The number of dwellings approved in Australia fell by 0.5 per cent in May, in trend terms, according to data released by the Australian Bureau of Statistics (ABS) today.
“The overall decrease was driven by a decline in private sector houses, which fell 1.3 per cent in trend terms,” said Daniel Rossi, Director of Construction Statistics at the ABS. “This was partially offset by an increase in private dwellings excluding houses, which increased 0.6 per cent.”
Among the states and territories, total dwelling approvals fell in the Northern Territory (6.1 per cent), Tasmania (3.9 per cent), Victoria (1.5 per cent), Western Australia (0.7 per cent) and New South Wales (0.7 per cent), in trend terms. Increases were recorded in the Australian Capital Territory (7.2 per cent), South Australia (0.4 per cent) and Queensland (0.4 per cent).

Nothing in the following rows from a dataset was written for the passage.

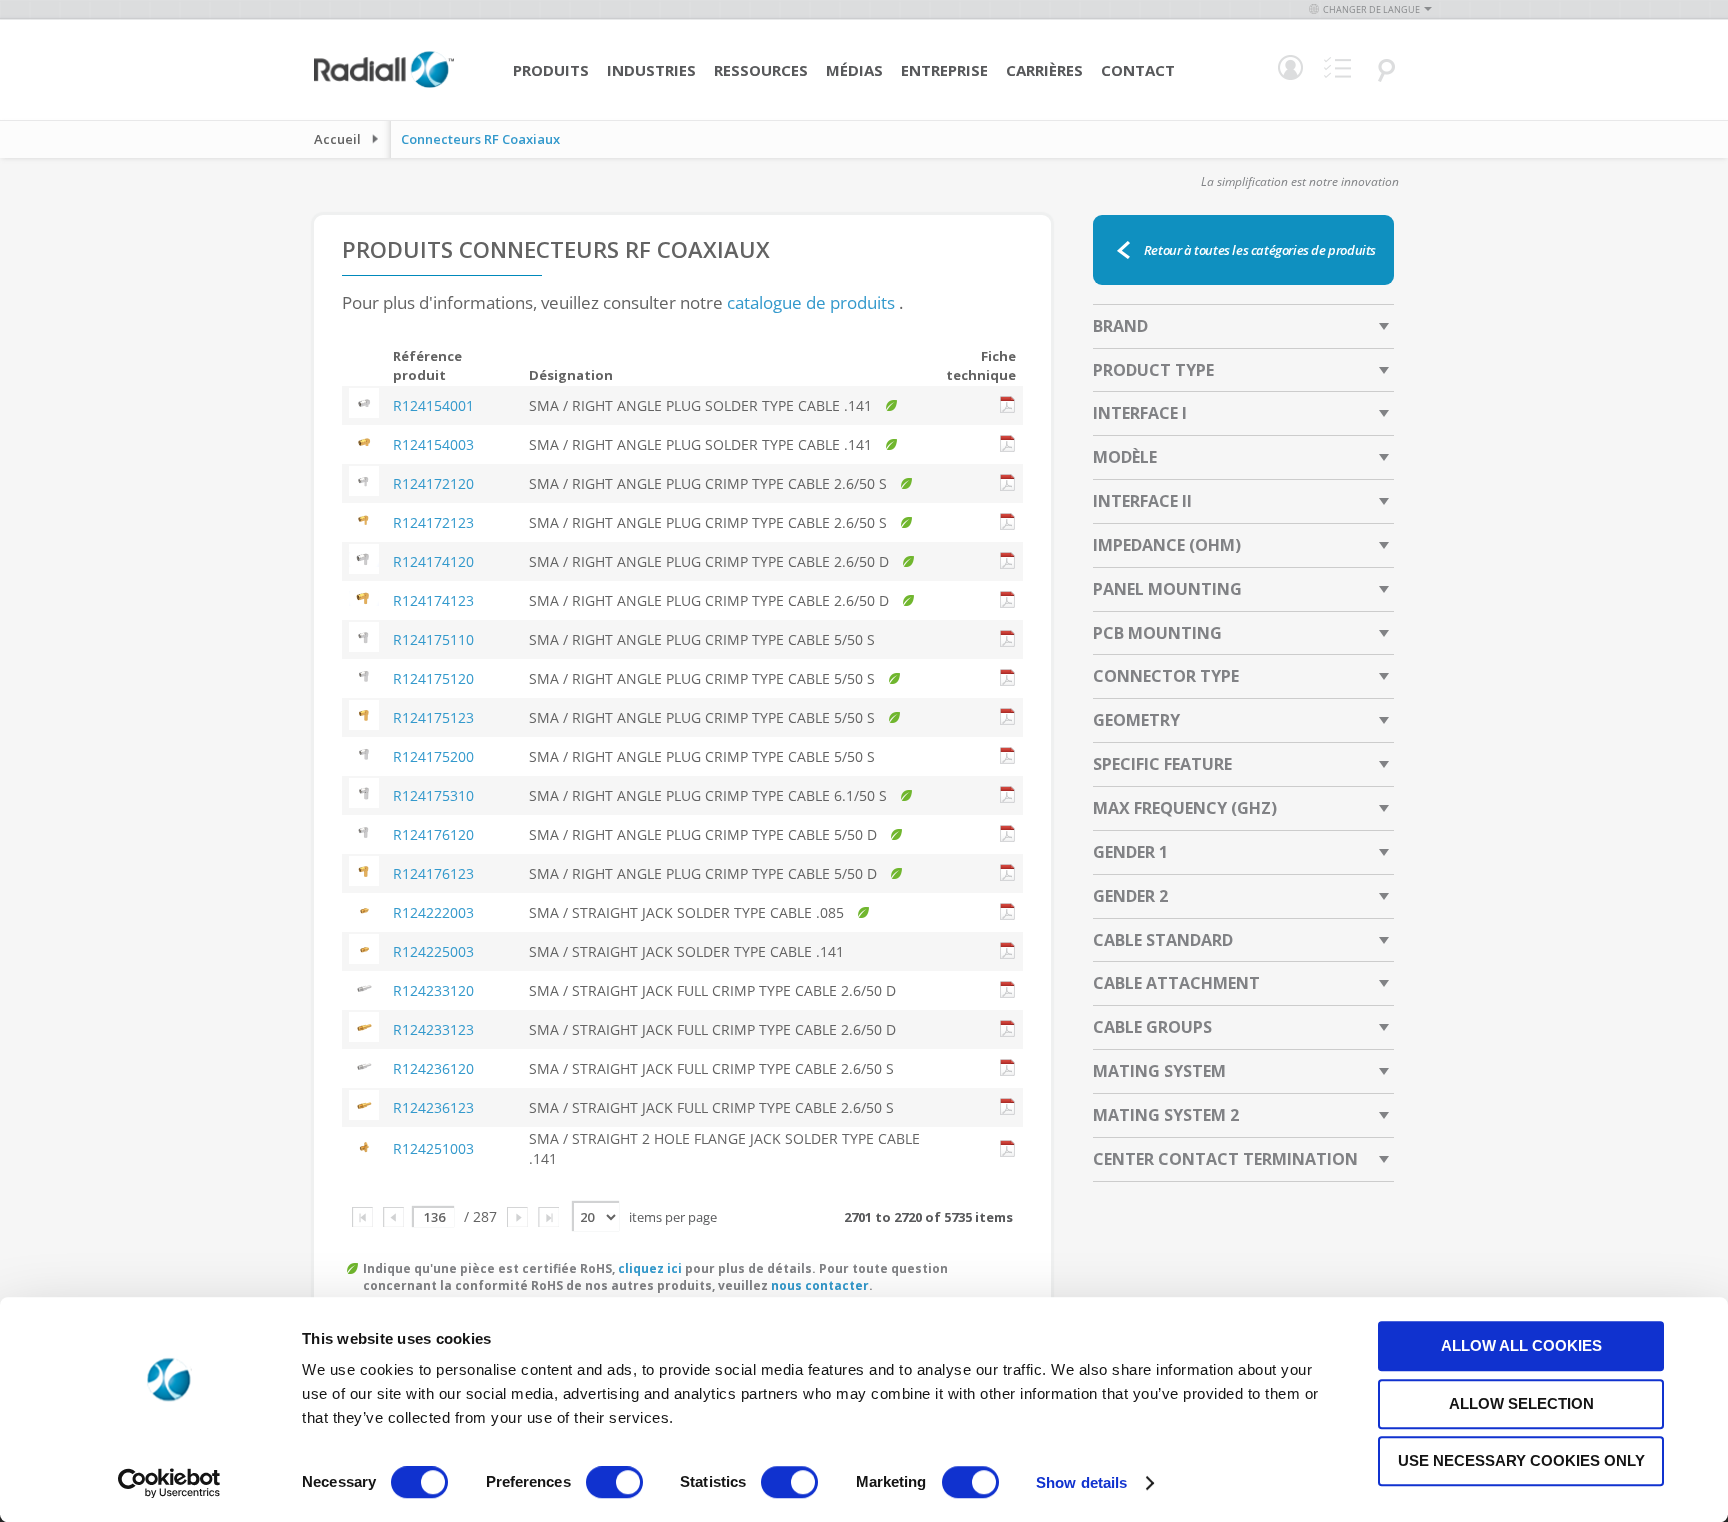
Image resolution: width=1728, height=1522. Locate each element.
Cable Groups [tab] (1152, 1027)
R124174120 (433, 561)
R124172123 (433, 522)
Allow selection (1521, 1403)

Approvals for private sector houses fell 1.3 per cent in trend terms, driven by a continued slowdown in the eastern states. Declines were recorded in New South Wales (2.9 per cent), Victoria (1.3 per cent), Western Australia (0.7 per cent) and Queensland (0.1 per cent), while South Australia was flat.
In seasonally adjusted terms, total dwellings increased 0.7 per cent in May, with a rise in Victoria (14.4 per cent) driving the national increase. Meanwhile falls were recorded in Queensland (6.3 per cent), Western Australia (4.7 per cent), South Australia (2.9 per cent) and Tasmania (1.2 per cent), while New South Wales was flat. Private dwellings excluding houses rose 1.2 per cent, while private house approvals decreased 0.3 per cent.
The value of total building approved fell 0.2 per cent, in trend terms. The value of residential building declined 0.6 per cent, while non-residential building rose 0.3 per cent.